For our case in point, this worker received a notification ‘Hello, Alexander Hamilton!’ tagged against the target ‘Alexander’. This worker then forwarded the notification request to the hub pool.
3. The Hub pool – This worker pool, as you might have seen is the most critical component in the architecture. This stores all the current active connections (active connections meaning, a connection that has been upgraded to a websocket and has not been closed yet) in a map[targetID]connections. All the notifications are to be sent over this connection object. The hub takes care of three things.
- For a connection registration request, store the new connection in the map against the given targetID.
- For a connection deregistration request, remove the connection from the map. (Who sends this, you ask? Well, it may originate mostly from the read pump or the write pump. More on this in the relevant sections.) Additionally, this will also send a close-go-routine-request to the read and the write pump go-routines that run for this connection.
- For a notification request, it will search the map and get the active connections stored against that targetID, and forward the request to all the write pumps running for those connections. If it does not have any active connection against the targetID, it can simply discard the notification.
So, overall, if you see, this pool takes care of any and all read / write operations on the map.
Unfortunately, the Hub pool will only have a single worker go-routine., since the map in golang does not support concurrent operations inherently.
For the case in point, the connection registration requests would end up populating the connections in the map, as [Alexander]three-connections. Additionally, when the notification request comes to this hub, it would figure that there are three connections against the target ‘Alexander’ and would forward the request to all of these three connections’ write pumps.
4. The Read pump – This go-routine will be created one per connection immediately after the connection upgrade request is approved. This routine will continuously keep polling over the connection object, to check if there’s data sent over the connection by the target client (if you remember the earlier article, we’d seen that websockets enables a duplex communication). It will then forward the received notification to the appropriate processor.
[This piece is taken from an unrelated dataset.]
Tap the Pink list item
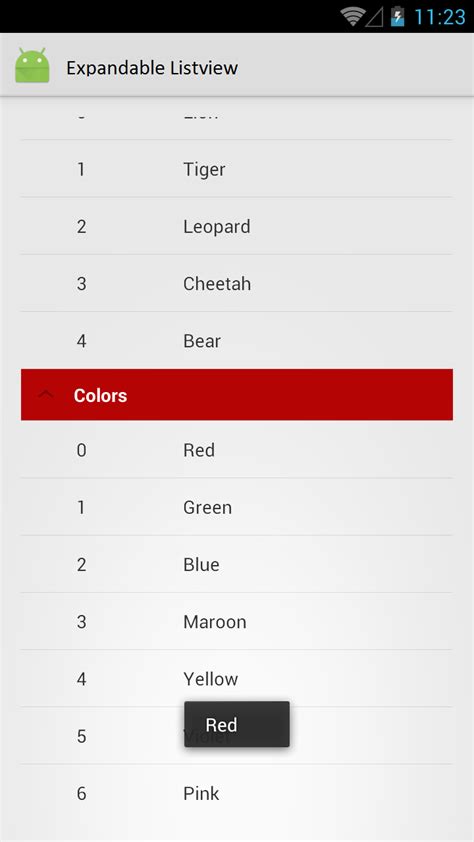Screen dimensions: 474x842 point(237,793)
Additionally, as soon as this pump gets some error while reading over the connection, this will send a deregistration request for this connection to the hub routine.
The read pump go-routine, as we’ve discussed, runs one per active connection.
5. The Write pump – The write pump will also be created one per connection, which handles the work of last-mile delivery of the notification through the connection. The notifications forwarded by the hub are, in this routine, written to the connection buffer by this pump. Here also, as we’d seen in the read-pump, as soon as it gets some error while pushing over the connection, it will send a deregistration request for this connection to the hub routine.
The write pump go-routine runs one per active connection.
For our case in point, the write pump against each of the three connections would receive the notification ‘Hello, Alexander Hamilton!’ and they would simply write this over the connection that they’re running for.
Now, we’re left with one last piece of the puzzle, ie. communication between these workers. For all of these requests that the workers have to make to each other, channels are extensively used. As in the diagram, the channels used are-
- Hub Connection Registration Request Channel
- Hub Connection Deregistration Request Channel
- Hub Write Notification Channel
- Write Pump Write Notification Channel (1 per connection)
- (optional) Read Pump Received Notification Channel
The WebSocket protocol allowed us to efficiently exploit the hardware resources. That, clubbed with the virtues of go language, helped us build a scalable and efficient push notification service, to provide for a seamless customer experience.